Admins considering VM automation should be conscious of the limitations. For example, VM automation works best when it's creating various, identical things. It doesn't assist with individual workload automation to the extent that some admins might require. For example, admins looking to specify the exact resources and configurations needed for each VM might have an issue -- not to mention that it requires periodic reevaluating, updating and changing automation scripts and templates.
Use cases for automation
The vast range and volume of virtualization can make it difficult to support manually. But automation can help admins keep up with resource demands and add speed and consistency to VM workload provisioning, deployment and management.
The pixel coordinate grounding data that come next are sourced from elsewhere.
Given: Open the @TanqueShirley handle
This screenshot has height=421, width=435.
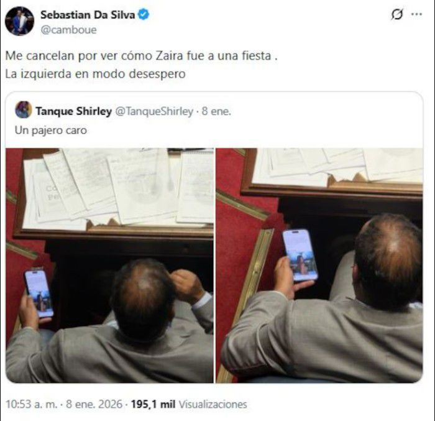Looking at the screenshot, I should (154, 111).
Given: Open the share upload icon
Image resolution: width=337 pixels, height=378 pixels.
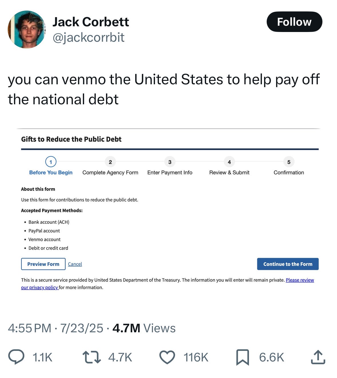Looking at the screenshot, I should click(x=318, y=357).
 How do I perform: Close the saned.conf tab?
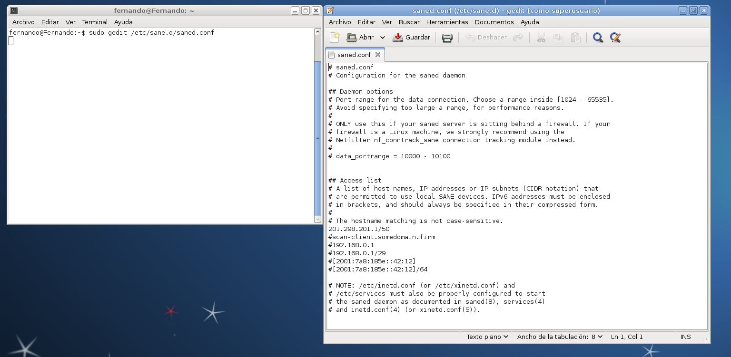378,55
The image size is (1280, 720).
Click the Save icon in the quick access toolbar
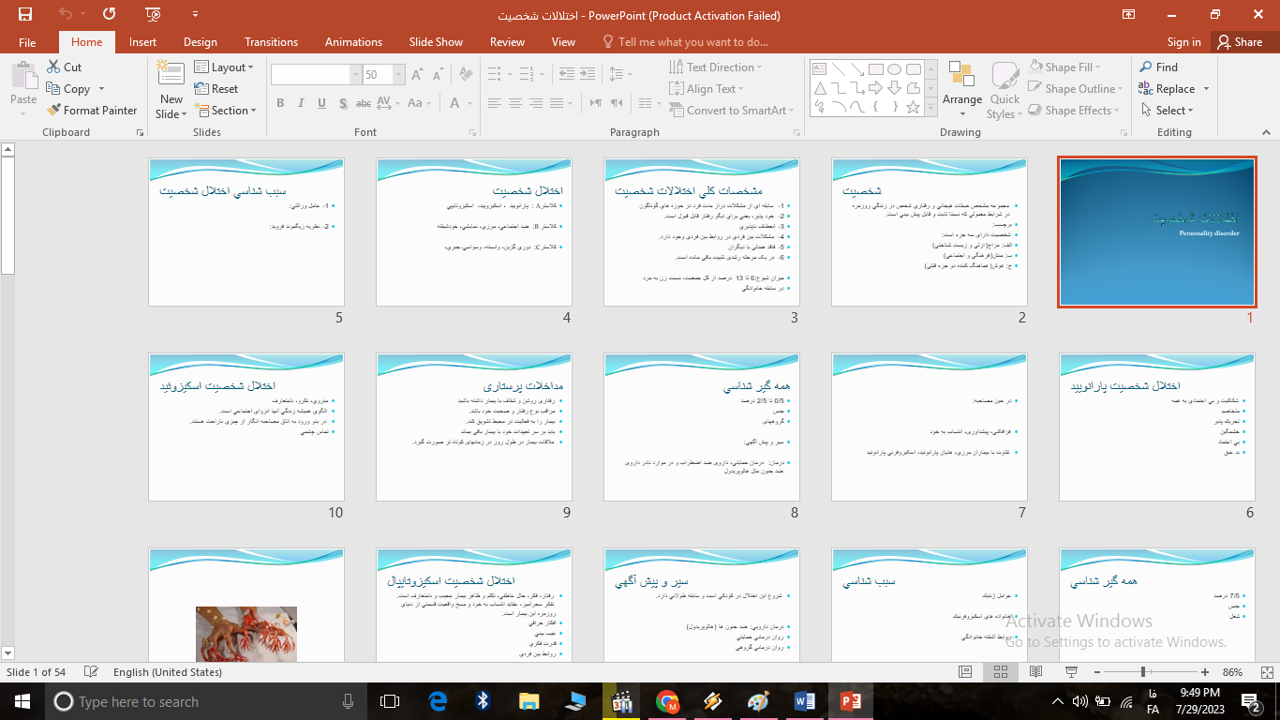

There are a few use cases for automation that can improve VM delivery and performance.
The most common use case is VM provisioning and workload deployment, which assists admins in allocating vCPUs and memory to speed up the creation of identical VMs.
Another would be the development of modern software. Automation acts as a critical tool for this process because it guides multiple daily repetitions through repositories, builds, debugging, build testing, configuration management and deployment to VMs.
Admins can also use automation to support VM lifecycle management tasks and business governance.
Common automation mistakes
If admins plan to incorporate virtualization automation into their environments, there are a few oversights they should be wary of. Though VM automation can provide speed and consistency, improper use can cause issues with licensing and resource allocation. Any number of issues can occur during virtualization automation, but admins often make three primary mistakes.
The first is when virtualization automation doesn't accurately reflect business policy, which can cause problems with the way employees provision resources, allocate licenses and handle approvals.
The second oversight concerns errors and omissions. Automation as a tool doesn't provide admins with an absolute guarantee of correct behaviors, which can drive propagation of any errors that occur.
The last mistake admins often make is neglecting to accommodate for periodic reviews and changes. The steps and resources that automation uses to constitute each task changes over time and, if not given proper attention, can lead to an automated task producing undesirable results and requiring a lot of effort to fix.
Different automation tools
Once admins have determined whether or not VM automation is beneficial to their workloads, understanding the tools available helps determine which is best suited for their needs. Virtualization platforms usually include native tools, such as vSphere PowerCLI, which provides automation scripting capabilities. But, if admins don't have access to these native tools or would rather rely on another tool entirely, third-party tools can provide VM automation just as well.
The number of third-party VM automation tools is vast, but there are specific use cases that can help guide admins. For example, Puppet Enterprise offers admins automation for provisioning, configuring and management of software and servers. Red Hat Ansible and Chef are other examples of third-party tools that specialize in capabilities such as automating complex workflows and infrastructure policies.
Choosing the right automation tool
Selecting the appropriate automation tool, whether it's native or third-party, and understanding its core capabilities are important parts of the automation process.
Admins must take into account many considerations when picking an automation tool, such as integration and cost. For admins who use Windows, PowerShell is one of the first contenders. Conversely, VMware environments are better suited to Puppet Labs, Ansible, Chef and VMware's own vRealize Orchestrator. Though these tools tend to work better on their prospective platforms, they can extend to different environments. For example, Chef is compatible with Azure, but admins might find that the support provided might not be as extensive compared to licensed products.